» **AVAILABLE RECORDS**:
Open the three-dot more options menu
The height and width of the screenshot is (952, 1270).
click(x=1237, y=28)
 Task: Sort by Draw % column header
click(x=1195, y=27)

* * *

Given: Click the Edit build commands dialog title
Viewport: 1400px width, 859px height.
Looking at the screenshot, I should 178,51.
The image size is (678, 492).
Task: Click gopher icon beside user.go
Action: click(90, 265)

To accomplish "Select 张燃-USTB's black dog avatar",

» **PROBLEM DESCRIPTION**:
Please pick out every line in the listing above that contains the string "height", and treat case as significant.

» **REPLY TO THE EXERCISE**:
The height and width of the screenshot is (952, 1270).
Viewport: 1400px width, 859px height.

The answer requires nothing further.